EraDrive is tackling a space environment that is becoming increasingly crowded, commercialised and contested. The United States is pursuing unprecedented scale and resilience in space: the £175 billion Golden Dome missile defence shield has already begun awarding contracts for space interceptors, while the Space Force’s Vector 2025 strategy and PWSA (Proliferated Warfighter Space Architecture) framework call for proliferated, software-defined constellations built with commercial technology. At the same time, commercial operators are deploying ever-larger fleets that must fly closer together, react more quickly and operate with lean ground teams.

“Space is moving from a handful of bespoke missions to a dense, software-defined environment where safety, resilience and responsiveness are paramount,” says Semil Shah, general partner at Haystack . “EraDrive is one of the first teams we’ve seen treat autonomy in orbit the way the best companies treat autonomy on the ground: real perception, real cutting-edge decision-making, and a clear data flow that accumulates over time. We believe they can become a fundamental layer for satellite operations in the next decade.”

Each EraDrive module continuously collects and processes visual data relating to the satellite’s surroundings and orbit. This data is securely shared between the modules in orbit and with the ground base to power a space traffic intelligence system designed to outperform traditional, purely ground-based tracking networks in terms of coverage, revisit time, latency and accuracy. Over time, with the proliferation of modules in low Earth orbit (LEO), geostationary orbit (GEO) and higher regimes (xGEO), EraDrive aims to operate the most powerful space traffic intelligence system available to both commercial and government operators.

“We have seen autonomy transform cars, factories and logistics. Space is the next frontier, with even stricter constraints and higher risks,” says Ricardo Sequerra, partner at Point Nine. EraDrive boasts a rare combination of deep aerospace experience, rigorous engineering, and a business model that scales with each additional module in orbit. We are excited to support them in launching their first modules and creating a space traffic intelligence platform that redefines the category.

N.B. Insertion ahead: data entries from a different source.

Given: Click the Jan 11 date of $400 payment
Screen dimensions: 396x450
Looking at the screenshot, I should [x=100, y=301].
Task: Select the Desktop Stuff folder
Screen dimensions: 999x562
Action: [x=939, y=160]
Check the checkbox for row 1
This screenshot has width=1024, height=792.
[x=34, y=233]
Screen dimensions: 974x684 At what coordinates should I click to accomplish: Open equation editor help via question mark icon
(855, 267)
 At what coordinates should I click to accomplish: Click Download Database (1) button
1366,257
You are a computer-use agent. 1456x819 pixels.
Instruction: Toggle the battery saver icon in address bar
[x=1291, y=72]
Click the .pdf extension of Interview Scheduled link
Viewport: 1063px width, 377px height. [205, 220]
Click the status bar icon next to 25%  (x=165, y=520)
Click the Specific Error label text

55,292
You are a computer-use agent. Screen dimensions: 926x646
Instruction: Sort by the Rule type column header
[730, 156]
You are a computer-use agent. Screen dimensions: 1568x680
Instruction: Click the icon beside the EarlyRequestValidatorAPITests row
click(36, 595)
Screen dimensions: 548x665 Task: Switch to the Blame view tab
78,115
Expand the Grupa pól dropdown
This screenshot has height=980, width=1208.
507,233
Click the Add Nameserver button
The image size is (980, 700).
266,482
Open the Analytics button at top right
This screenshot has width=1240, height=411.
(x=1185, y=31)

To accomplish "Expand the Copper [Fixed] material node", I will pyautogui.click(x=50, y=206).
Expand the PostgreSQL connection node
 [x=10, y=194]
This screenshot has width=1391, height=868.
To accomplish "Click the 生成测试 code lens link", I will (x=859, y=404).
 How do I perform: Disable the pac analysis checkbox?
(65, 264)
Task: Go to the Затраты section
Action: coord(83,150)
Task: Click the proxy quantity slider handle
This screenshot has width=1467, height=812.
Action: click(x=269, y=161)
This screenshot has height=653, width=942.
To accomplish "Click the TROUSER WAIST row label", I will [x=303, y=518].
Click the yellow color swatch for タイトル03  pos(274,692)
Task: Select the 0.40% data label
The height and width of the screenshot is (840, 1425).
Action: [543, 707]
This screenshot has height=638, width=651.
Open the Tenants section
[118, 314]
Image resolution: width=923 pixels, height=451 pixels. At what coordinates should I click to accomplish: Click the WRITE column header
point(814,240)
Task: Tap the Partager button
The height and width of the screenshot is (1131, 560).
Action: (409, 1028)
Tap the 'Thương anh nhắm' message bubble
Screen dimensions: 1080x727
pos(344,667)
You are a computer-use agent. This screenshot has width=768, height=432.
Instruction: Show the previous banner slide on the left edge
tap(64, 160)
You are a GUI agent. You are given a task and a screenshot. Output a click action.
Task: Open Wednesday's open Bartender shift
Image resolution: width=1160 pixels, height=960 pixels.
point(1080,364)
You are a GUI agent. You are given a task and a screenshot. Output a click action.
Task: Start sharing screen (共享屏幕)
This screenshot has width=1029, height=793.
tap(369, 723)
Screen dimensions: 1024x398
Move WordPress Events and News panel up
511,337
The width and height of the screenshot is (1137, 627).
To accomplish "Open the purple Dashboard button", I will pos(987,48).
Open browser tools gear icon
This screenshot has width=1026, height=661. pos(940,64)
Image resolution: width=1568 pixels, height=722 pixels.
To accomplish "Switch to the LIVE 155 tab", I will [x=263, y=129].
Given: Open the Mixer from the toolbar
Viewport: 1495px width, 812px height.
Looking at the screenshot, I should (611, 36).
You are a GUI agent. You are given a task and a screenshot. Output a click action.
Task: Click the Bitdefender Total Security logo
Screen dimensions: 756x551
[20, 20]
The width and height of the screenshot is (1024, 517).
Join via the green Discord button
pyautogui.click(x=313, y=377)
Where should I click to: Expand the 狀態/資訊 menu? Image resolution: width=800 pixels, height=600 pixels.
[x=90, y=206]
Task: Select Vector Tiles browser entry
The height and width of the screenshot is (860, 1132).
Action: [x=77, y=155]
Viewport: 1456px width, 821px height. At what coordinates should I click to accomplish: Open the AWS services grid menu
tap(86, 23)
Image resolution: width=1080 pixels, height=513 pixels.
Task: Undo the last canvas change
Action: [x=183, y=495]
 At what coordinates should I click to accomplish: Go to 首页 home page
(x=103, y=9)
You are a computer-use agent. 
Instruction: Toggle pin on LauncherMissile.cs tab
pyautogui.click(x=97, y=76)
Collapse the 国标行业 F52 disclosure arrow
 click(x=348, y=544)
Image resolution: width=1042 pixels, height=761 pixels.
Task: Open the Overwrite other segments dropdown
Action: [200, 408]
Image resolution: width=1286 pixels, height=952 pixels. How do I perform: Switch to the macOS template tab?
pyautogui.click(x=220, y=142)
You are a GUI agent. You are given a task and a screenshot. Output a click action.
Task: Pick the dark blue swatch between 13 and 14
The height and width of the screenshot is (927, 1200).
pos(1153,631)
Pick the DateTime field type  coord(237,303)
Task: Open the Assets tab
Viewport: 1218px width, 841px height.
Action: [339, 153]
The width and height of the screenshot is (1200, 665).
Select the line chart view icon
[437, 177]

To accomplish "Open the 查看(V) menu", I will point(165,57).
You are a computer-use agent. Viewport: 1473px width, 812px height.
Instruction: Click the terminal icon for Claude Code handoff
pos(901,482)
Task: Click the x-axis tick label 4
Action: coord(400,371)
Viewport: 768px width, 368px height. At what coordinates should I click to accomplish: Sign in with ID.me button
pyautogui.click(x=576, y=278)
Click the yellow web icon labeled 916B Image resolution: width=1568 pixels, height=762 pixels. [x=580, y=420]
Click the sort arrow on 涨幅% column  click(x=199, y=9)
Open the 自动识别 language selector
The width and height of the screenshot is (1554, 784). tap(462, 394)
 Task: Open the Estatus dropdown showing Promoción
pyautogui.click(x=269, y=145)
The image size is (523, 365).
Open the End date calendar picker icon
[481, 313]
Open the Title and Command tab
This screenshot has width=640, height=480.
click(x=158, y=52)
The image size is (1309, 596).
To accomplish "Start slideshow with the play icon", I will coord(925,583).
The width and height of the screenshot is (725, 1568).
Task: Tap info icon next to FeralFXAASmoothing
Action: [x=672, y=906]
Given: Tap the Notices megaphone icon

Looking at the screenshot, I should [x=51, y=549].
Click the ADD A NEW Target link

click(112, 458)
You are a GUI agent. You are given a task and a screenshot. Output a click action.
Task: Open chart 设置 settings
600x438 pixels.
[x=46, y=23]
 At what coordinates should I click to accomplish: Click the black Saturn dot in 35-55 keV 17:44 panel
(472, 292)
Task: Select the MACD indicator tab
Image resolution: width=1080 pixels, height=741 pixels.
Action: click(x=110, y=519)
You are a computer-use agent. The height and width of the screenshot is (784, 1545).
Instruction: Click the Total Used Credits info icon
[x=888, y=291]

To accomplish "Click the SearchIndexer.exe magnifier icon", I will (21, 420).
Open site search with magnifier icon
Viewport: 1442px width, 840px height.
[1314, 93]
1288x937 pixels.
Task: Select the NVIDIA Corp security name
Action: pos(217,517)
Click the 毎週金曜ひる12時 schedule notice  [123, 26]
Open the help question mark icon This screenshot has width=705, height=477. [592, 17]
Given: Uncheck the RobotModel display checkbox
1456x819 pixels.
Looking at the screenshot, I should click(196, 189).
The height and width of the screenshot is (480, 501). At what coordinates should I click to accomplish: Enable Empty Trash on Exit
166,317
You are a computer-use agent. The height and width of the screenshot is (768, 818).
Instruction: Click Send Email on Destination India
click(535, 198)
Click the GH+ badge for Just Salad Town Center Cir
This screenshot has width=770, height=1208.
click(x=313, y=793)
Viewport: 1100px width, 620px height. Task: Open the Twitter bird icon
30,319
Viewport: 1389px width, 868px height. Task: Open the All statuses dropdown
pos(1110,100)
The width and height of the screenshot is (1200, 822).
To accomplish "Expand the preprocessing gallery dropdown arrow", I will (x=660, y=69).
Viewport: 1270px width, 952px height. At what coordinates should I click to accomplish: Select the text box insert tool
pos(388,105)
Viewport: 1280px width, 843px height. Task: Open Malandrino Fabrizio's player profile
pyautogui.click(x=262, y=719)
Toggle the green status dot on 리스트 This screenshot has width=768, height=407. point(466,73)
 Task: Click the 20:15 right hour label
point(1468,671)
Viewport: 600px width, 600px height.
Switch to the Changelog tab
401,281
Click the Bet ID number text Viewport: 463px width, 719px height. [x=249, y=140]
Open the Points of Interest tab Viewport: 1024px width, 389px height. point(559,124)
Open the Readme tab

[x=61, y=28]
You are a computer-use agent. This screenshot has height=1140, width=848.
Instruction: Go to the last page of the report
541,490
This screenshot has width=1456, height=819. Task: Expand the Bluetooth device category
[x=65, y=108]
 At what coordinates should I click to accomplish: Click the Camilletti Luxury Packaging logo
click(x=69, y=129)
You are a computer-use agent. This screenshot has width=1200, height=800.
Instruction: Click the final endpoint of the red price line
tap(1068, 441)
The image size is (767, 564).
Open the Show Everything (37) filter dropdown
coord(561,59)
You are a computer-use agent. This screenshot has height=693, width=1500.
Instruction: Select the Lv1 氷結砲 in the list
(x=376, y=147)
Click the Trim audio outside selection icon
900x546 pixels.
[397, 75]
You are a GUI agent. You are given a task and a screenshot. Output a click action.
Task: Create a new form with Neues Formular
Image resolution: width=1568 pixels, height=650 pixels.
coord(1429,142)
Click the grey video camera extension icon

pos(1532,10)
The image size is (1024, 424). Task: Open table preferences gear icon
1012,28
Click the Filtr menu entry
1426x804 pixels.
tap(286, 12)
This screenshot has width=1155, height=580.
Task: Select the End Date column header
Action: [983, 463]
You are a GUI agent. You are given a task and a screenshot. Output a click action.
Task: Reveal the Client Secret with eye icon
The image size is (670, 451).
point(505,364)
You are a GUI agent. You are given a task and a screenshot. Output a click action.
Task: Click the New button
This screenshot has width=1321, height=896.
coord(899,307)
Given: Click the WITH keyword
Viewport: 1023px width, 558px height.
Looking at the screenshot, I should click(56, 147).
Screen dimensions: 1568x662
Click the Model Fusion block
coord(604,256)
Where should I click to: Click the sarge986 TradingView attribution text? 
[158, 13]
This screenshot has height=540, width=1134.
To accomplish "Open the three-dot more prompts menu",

The participation of prestigious venture capital firms specialising in national security, Harpoon Ventures and Brave Capital, underscores EraDrive’s position as a company that develops dual-use technologies for space autonomy and security in the service of both commercial and national security missions. EraDrive’s technology is rooted in years of research and in-orbit demonstrations at Stanford University’s Space Rendezvous Laboratory, including autonomy and navigation algorithms tested in flight on missions such as NASA’s Starling.

This early-stage funding supports the initial production phases of EraDrive modules and the expansion of its autonomy platform for operations in LEO, GEO, and xGEO. EraDrive has already established strategic partnerships with leading satellite manufacturers, component suppliers, and defence contractors to provide autonomy as a service. Under these partnerships, EraDrive modules are being evaluated and integrated for missions that include rendezvous and non-cooperative inspections, persistent surveillance and space domain awareness, as well as alternative vision-based positioning, navigation and timing (PNT) for resilient operations. The company is expanding its engineering and operations teams to support these programmes and additional commercial, civil and defence customers.